В результате вместо производства идеального человека есть идеальное производство, то есть производство прибавочной стоимости, которое подчиняет своей логике — логике обобщения, логике абсолютного господства абстракции (абстрактного труда) над живой жизнью — как производство идей, так и производство людей.
Причиной всех трагедий современного общества является то, что в условиях товарного производства обобществление происходит в форме своей противоположности — в форме разделения труда и реализуется через товарный обмен, который порождает господство абстрактного труда над живым во всех его формах, — начиная от товарного фетишизма и заканчивая национализмом или глобализмом, религиозным фундаментализмом или его абстрактной противоположностью — сциентизмом.
Опять имеем замкнутый круг, разорвать который можно только одним способом — преодолев разделение труда, которое и является реальной основой всех отмеченных выше противоречий.
Теоретики, которые отстаивают точку зрения невозможности преодоления разделения труда и ссылаются о этом на объективный процесс углубления специализации как в сфере науки, так и в сфере производства, обычно просто не обращают внимание на противоположную тенденцию: сегодня практически невозможно представить, скажем, успешного биолога без основательных знаний в области химии и физики, или всех этих учёных вместе без владения основами математики и компьютерного программирования. Подобные тенденции нетрудно вычленить и в сфере промышленного и даже сельскохозяйственного производства, хотя достаточно сказать, что поскольку современное производство все больше основывается на науке, то тенденции там не похожие, а те же самые. Понятно, что между тенденцией к универсализации и тенденцией к специализации и профессиональному кретинизму, которая её сопровождает, идёт ожесточённая борьба, и передовая наука, как и передовое производство, далеко не всегда одерживает победу в этой борьбе. В современном мире самая передовая наука спокойно уживается с дикими предрассудками, а супертехнологичное производство не просто не исключает, но часто непосредственно использует рабский труд.
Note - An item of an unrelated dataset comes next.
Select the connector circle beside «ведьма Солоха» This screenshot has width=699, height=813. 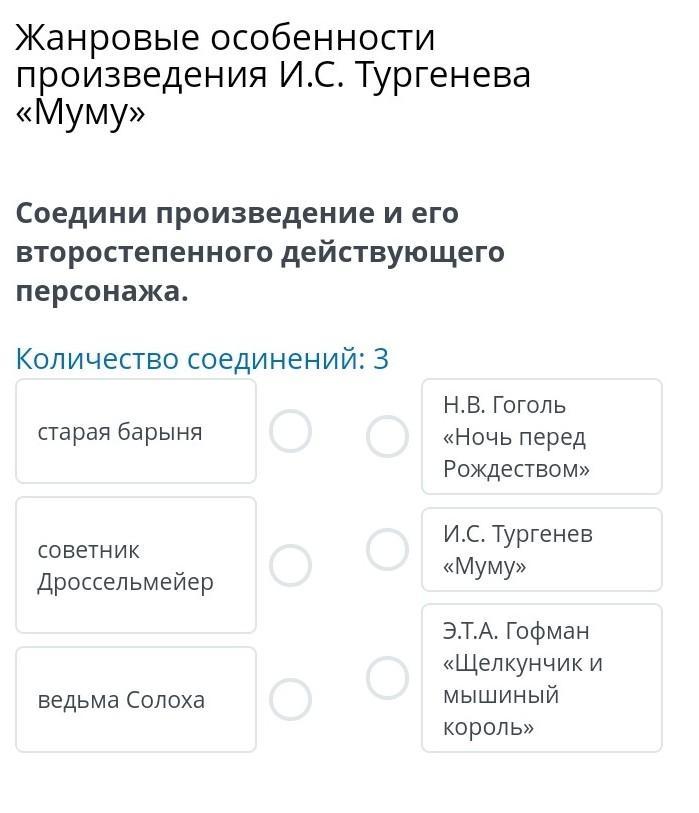click(290, 699)
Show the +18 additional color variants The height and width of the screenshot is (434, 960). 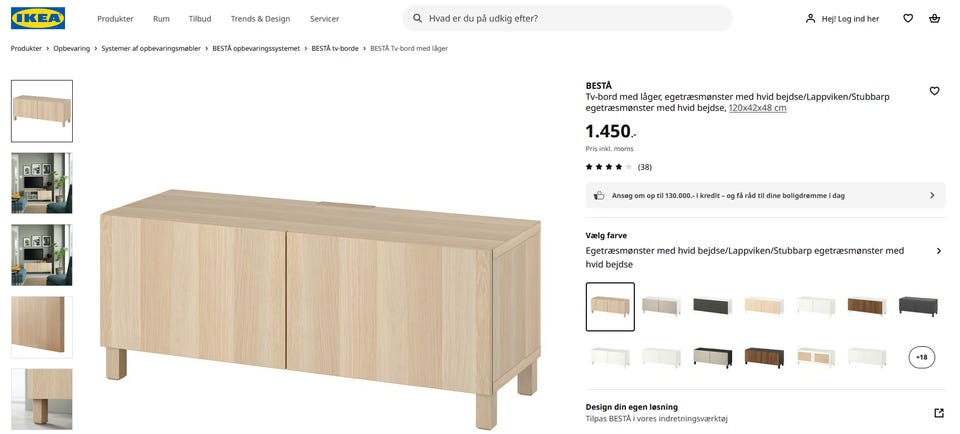click(921, 357)

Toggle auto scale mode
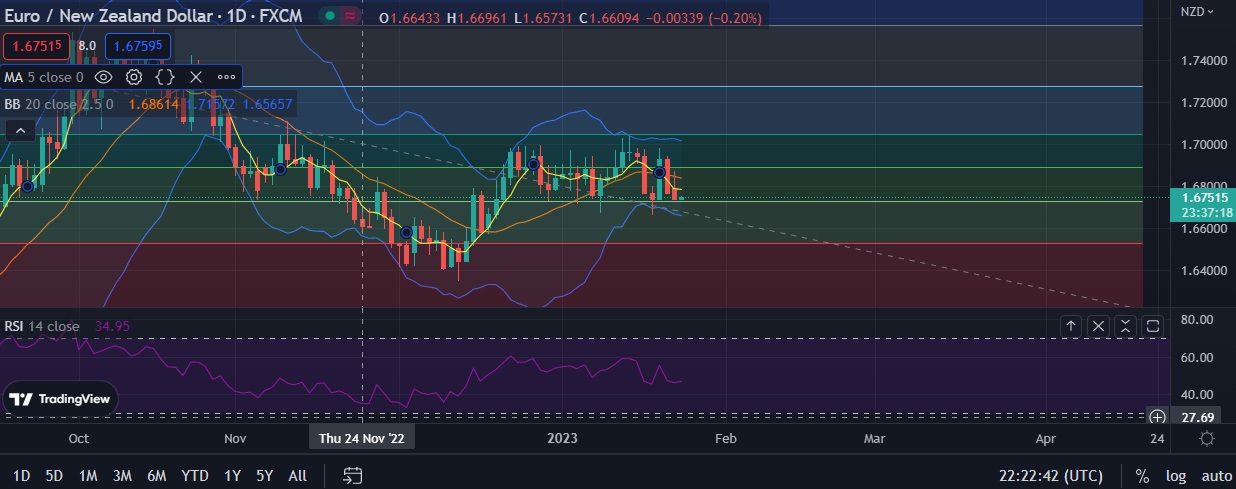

Но наша статья не о науке и не о производстве, а о философии. Так вот, философам надо уже сегодня решать, какую из тенденций поддерживать в этой борьбе. Поддерживать тенденцию будущего, а значит выступить за преодоление разделения труда (или, что, как говорил Маркс, есть то же самое, частной собственности) или продолжать оправдывать господствующий сегодня идеал паразитизма и различные формы духовного рабства.
В конечном счете, это личный выбор каждого философа. Но при этом нужно помнить, что философия в лице своих лучших представителей свой выбор сделала давно. Начиная с Платона и заканчивая Гегелем, она всегда отстаивала точку зрения субстанциональной универсальности человека, его органическое деятельное единство с общественным целым, то есть точку зрения, если можно так выразиться, принципиальной идеальности человека. Поэтому философ, покидая эту точку зрения, не просто покидает свой пост в борьбе (сам по себе он, разумеется, не реализуется) за этот идеал философии, а подписывает себе свидетельство о профессиональной непригодности.